* _Passage provided_:
Weekend Argus (Saturday Edition)
Revisiting transformative justice and the banking sector
FINANCIAL institutions, better known as banks, are regarded as the engine that runs the modern capitalist system. Capitalism in part is an economic system in which private owners control property in accord with their interest. This system is regarded as the lesser evil compared to others.
However, the price of property is so out of reach for many that it is regarded as a norm to obtain a mortgage bond and pay it off for at least 20 or 30 years.
Businesses promote products that people cannot afford. Grooming people to behave in a certain way. Get it now and pay later … But in hindsight, did anybody read the fine print? If you had, would the banking institution change that standard agreement?
Covid-19 quickly burst that bubble. Many are now heavily indebted. Houses have been foreclosed, vehicles repossessed, being inundated with calls from call centre agents looking to recover debt is becoming the norm.
Of course, there are those that have celebrated the capitalist system and guard what they have. While those that don’t have, will suffer the harsh consequences. Trying to get out of it is rigged with insurmountable hurdles.
Financial institutions do therefore play a pivotal role in enforcing the capitalist system in South Africa’s economy.
The legislation governing them is fragmented. This means there are many laws governing different aspects of banking operations. This makes it difficult for the educated or lay person to understand.
There is the South African Reserve Bank (SARB) which receives its mandate from the Constitution. SARB is the central bank of South Africa, and it must protect the value of the currency in the interest of balanced and sustainable economic growth.
The Prudential Authority is responsible for ensuring compliance of banks with the Banks Act of 1994 and is the administrator of SARB.
The Financial Sector Conduct
Authority regulates the market conduct of the banks and aims to ensure market integrity and efficiency. There is also the Banking Ombudsman for clients who feel aggrieved by their bank.

* _Listed entries_:
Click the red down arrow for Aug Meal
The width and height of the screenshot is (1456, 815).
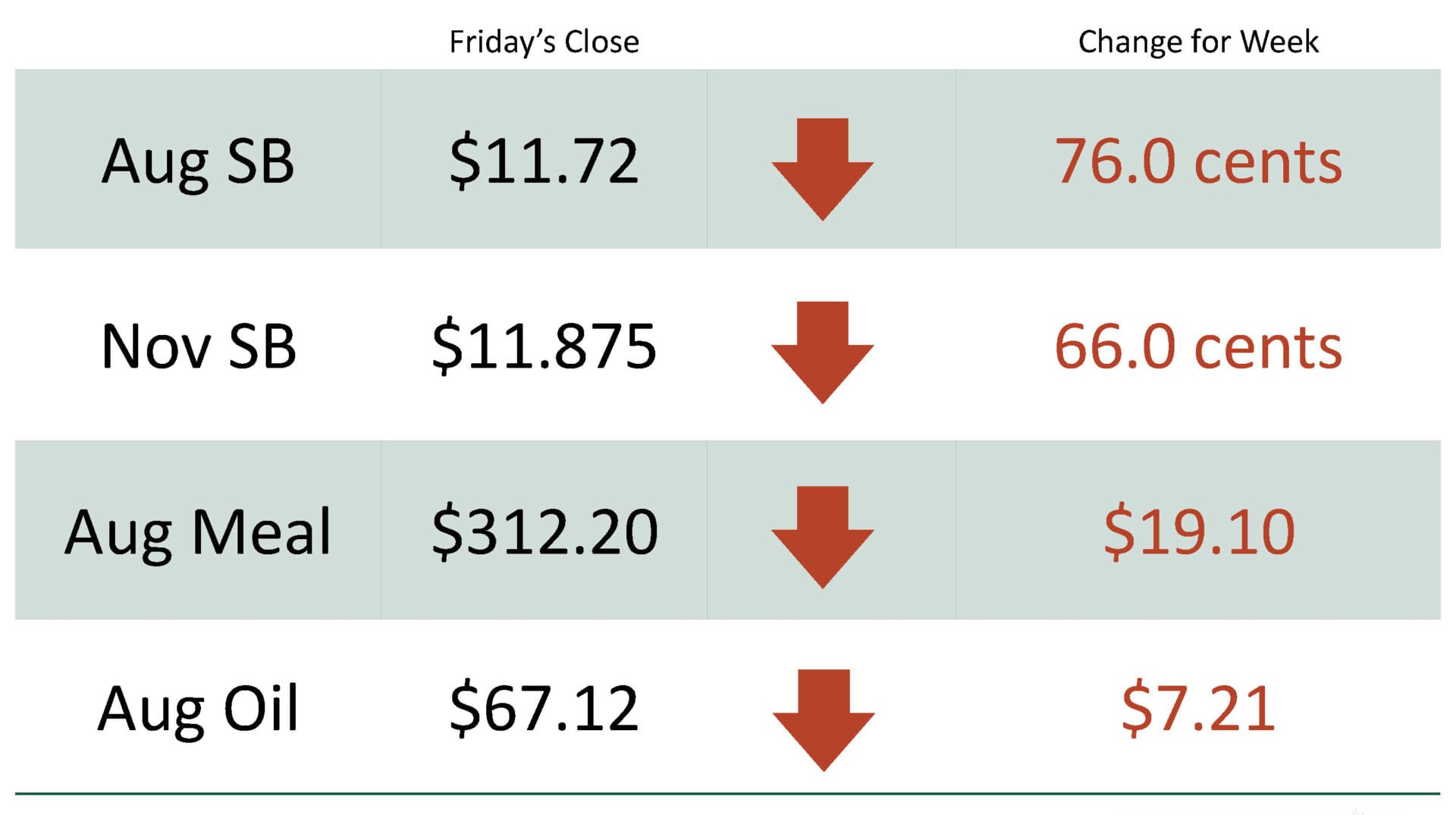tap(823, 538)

--

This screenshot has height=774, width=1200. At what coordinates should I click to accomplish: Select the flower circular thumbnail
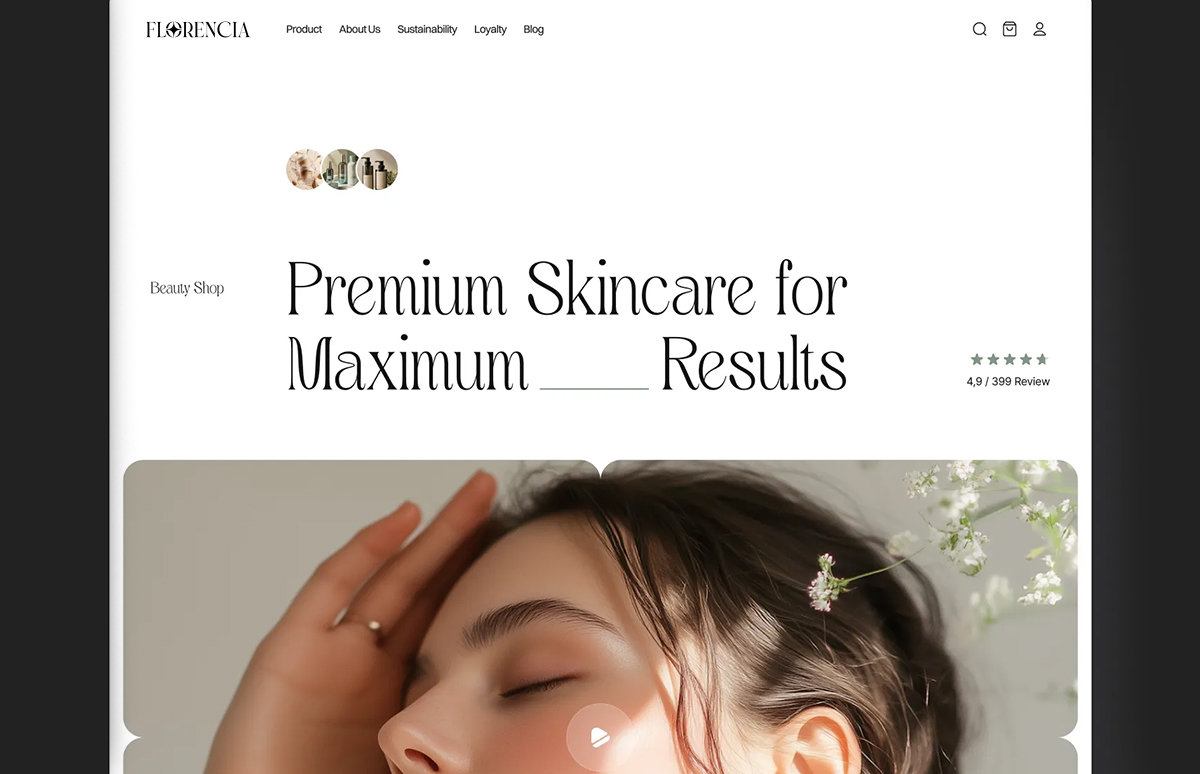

* _The problem_:
In the article on banking and transformative justice, rewrite the stretch from "Weekend Argus (Saturday" through "that standard agreement?", swapping "mortgage bond" for "home loan".

* _Reply_:
Weekend Argus (Saturday Edition)
Revisiting transformative justice and the banking sector
FINANCIAL institutions, better known as banks, are regarded as the engine that runs the modern capitalist system. Capitalism in part is an economic system in which private owners control property in accord with their interest. This system is regarded as the lesser evil compared to others.
However, the price of property is so out of reach for many that it is regarded as a norm to obtain a home loan and pay it off for at least 20 or 30 years.
Businesses promote products that people cannot afford. Grooming people to behave in a certain way. Get it now and pay later … But in hindsight, did anybody read the fine print? If you had, would the banking institution change that standard agreement?